Stored records
-- -- --

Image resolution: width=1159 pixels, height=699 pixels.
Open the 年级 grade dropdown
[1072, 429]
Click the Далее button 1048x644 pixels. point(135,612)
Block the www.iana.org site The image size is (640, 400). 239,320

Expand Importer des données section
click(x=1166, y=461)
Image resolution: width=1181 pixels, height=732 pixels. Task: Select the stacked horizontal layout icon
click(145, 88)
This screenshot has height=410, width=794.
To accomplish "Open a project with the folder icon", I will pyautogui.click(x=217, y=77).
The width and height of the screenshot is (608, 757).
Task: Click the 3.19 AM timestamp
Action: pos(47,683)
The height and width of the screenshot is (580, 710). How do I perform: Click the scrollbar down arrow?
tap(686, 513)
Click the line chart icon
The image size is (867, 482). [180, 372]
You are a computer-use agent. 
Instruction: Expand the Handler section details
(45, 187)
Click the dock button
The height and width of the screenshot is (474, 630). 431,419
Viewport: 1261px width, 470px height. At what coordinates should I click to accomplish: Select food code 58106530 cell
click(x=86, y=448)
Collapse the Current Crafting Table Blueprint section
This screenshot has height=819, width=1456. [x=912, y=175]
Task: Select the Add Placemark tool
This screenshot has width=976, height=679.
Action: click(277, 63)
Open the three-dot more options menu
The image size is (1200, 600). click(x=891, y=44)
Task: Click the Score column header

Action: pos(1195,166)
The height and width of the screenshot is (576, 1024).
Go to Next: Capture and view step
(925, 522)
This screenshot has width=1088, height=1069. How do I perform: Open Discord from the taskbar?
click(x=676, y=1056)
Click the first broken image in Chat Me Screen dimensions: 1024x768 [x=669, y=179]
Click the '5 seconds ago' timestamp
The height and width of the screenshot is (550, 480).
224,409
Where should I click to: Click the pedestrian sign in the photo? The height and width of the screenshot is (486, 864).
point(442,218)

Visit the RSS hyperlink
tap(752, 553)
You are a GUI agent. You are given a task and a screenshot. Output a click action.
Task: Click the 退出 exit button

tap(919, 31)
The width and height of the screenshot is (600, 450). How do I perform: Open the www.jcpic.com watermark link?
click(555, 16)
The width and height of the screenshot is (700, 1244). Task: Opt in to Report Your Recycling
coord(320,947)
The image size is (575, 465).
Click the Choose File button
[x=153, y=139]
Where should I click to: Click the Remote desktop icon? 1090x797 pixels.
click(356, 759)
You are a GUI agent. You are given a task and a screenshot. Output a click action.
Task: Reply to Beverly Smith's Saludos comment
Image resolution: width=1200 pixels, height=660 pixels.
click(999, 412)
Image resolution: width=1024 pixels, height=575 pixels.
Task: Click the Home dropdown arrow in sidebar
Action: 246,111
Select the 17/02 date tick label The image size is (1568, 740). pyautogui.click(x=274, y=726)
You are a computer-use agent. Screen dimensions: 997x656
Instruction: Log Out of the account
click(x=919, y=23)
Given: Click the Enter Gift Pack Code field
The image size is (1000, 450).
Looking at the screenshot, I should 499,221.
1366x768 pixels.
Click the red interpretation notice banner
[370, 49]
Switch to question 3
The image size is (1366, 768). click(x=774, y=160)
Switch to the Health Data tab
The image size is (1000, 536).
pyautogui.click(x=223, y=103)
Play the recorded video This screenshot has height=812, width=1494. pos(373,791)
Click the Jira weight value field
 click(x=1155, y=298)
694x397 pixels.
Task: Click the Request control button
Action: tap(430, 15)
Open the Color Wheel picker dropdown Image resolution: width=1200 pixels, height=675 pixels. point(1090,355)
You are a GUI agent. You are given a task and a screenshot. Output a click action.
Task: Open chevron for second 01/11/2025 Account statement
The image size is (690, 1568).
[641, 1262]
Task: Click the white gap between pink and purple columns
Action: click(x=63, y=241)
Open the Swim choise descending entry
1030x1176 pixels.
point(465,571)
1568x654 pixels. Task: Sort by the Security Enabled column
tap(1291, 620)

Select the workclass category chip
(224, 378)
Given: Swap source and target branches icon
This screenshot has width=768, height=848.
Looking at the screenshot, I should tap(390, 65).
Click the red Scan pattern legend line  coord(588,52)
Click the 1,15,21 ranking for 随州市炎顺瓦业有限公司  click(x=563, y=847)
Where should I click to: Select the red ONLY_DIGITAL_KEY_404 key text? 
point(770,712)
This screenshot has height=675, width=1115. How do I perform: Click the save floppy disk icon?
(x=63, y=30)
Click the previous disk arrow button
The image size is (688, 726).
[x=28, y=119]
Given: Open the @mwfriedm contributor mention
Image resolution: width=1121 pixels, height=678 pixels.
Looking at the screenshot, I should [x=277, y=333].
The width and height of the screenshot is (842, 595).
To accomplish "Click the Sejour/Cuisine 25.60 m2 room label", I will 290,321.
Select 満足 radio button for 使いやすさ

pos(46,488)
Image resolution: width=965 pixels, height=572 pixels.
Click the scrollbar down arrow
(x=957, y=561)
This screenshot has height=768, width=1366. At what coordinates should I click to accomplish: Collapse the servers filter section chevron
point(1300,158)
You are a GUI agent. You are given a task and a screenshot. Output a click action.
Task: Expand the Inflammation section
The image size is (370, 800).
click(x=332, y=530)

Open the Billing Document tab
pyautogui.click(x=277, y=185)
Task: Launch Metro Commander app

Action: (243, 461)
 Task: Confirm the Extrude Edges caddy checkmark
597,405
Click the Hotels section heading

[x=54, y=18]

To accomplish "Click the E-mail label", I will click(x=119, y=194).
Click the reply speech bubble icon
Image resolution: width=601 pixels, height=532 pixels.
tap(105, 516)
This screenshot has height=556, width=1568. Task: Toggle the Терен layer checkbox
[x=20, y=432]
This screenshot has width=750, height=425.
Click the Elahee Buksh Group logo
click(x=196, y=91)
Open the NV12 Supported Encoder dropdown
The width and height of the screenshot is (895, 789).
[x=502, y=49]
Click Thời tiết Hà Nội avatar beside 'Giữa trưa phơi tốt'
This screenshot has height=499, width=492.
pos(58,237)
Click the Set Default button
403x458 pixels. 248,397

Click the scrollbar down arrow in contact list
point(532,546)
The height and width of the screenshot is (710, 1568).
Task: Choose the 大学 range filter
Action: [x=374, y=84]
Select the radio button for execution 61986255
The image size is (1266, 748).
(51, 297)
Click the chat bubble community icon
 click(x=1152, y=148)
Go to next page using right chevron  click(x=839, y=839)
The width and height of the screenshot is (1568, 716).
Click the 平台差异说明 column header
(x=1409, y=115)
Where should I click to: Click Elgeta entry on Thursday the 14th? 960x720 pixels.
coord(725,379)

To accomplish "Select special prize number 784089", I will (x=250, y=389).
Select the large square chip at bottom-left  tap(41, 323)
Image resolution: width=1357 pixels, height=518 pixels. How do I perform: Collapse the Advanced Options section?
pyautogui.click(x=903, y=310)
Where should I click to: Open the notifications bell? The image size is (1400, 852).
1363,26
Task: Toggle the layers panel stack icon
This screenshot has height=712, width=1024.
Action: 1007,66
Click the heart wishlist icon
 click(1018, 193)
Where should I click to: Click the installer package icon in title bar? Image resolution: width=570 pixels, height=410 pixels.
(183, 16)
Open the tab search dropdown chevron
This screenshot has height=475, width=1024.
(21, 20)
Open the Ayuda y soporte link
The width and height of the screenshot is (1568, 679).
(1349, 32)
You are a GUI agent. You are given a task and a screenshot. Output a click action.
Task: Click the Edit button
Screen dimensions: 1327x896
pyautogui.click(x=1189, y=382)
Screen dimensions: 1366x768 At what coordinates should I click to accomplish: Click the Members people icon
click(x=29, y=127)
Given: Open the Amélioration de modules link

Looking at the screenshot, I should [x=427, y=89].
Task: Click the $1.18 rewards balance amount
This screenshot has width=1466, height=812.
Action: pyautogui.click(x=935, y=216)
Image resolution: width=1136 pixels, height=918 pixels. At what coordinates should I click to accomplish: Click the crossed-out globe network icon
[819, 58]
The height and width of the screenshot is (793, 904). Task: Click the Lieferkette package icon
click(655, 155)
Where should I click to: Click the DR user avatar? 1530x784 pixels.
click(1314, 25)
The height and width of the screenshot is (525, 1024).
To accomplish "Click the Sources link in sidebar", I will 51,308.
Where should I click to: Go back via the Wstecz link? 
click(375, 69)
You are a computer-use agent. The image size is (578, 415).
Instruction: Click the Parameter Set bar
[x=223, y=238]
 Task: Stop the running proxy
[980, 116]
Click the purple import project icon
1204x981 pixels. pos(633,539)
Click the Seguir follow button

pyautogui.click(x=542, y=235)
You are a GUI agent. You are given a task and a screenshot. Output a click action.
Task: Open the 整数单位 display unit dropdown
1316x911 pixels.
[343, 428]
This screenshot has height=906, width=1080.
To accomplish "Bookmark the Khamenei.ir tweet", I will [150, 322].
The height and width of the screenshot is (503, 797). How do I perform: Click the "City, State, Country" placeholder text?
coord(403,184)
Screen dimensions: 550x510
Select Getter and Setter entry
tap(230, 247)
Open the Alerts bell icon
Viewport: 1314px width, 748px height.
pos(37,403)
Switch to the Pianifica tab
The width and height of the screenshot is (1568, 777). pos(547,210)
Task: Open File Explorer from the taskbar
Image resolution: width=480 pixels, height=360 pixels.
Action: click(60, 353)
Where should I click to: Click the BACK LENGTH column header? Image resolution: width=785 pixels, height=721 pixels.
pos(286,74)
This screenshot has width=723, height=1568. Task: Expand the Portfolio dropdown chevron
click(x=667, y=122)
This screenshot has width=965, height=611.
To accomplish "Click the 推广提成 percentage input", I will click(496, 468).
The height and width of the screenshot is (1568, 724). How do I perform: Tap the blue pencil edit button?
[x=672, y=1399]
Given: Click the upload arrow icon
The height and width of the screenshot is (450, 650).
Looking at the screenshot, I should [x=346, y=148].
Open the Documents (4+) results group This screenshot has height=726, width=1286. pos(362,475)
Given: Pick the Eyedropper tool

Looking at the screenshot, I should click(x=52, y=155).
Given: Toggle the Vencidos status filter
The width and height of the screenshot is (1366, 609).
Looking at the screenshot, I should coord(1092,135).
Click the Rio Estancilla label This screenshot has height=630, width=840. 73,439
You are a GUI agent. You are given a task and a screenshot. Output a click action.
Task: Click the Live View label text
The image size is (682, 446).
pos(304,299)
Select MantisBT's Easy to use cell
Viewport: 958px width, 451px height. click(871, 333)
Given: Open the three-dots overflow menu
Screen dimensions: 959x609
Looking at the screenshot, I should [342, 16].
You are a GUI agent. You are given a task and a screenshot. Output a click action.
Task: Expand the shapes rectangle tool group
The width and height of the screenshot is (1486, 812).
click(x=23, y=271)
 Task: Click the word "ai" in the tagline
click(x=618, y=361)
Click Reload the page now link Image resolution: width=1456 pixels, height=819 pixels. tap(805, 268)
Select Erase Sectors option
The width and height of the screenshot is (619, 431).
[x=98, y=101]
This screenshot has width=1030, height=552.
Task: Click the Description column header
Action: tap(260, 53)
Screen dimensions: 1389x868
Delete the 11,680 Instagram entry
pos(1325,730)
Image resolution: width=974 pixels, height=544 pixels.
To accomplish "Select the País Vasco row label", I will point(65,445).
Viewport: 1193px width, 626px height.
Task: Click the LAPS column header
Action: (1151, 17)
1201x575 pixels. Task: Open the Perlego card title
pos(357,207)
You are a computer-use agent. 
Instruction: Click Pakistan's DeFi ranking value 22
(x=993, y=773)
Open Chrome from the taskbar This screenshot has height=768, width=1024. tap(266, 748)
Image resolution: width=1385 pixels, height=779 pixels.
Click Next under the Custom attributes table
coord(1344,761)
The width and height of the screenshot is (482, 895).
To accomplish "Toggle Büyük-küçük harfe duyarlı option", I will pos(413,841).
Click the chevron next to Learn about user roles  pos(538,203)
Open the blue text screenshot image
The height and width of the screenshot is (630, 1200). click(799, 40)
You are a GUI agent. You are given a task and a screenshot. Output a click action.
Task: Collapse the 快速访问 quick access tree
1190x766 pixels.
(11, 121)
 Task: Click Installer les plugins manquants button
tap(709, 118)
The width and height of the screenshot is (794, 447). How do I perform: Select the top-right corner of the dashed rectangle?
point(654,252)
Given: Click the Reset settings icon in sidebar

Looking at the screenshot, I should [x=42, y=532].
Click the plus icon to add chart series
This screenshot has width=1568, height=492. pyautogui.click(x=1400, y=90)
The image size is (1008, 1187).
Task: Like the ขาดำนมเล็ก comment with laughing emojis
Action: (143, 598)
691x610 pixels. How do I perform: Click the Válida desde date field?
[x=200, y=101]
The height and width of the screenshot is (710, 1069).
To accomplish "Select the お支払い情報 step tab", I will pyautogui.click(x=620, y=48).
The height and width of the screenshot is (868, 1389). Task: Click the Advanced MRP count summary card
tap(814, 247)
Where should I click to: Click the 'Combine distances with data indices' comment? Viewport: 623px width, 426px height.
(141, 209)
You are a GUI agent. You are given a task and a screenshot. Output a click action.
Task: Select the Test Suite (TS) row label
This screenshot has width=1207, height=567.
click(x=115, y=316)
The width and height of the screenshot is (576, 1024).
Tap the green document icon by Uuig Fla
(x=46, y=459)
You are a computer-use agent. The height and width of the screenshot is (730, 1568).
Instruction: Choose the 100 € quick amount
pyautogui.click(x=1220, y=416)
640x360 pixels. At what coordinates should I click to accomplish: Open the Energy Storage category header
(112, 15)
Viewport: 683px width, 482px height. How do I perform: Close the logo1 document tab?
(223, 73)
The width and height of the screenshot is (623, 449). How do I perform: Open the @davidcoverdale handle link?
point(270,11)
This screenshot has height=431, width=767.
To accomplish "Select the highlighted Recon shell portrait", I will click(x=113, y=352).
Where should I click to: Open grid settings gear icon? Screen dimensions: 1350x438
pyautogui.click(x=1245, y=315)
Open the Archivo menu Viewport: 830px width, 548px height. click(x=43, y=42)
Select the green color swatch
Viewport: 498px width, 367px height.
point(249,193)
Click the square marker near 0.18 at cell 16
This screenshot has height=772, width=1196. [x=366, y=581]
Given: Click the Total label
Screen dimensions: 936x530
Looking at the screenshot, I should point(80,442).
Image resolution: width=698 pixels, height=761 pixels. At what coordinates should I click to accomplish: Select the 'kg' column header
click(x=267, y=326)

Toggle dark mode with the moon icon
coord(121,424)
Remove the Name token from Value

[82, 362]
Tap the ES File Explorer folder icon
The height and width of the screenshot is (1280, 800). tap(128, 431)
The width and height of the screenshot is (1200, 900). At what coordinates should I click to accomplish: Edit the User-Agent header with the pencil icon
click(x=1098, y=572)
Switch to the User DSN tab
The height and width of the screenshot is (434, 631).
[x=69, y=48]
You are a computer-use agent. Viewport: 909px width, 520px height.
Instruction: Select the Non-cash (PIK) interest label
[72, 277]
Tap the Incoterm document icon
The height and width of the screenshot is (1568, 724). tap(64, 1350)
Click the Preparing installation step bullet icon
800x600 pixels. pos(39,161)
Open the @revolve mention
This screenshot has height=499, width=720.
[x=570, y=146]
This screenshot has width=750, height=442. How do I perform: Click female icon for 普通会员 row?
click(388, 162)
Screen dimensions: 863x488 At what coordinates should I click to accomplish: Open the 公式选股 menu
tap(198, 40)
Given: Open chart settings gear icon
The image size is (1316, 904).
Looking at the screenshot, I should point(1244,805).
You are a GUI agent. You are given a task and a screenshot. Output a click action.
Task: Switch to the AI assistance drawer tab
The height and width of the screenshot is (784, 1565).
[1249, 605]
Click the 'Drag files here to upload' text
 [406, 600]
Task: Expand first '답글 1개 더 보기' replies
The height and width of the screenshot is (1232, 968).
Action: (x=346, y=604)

-- -- --

Assignment:
List all lines above in which the string "mention" appears.

Reply to the exercise:
Given: Open the @mwfriedm contributor mention
Open the @revolve mention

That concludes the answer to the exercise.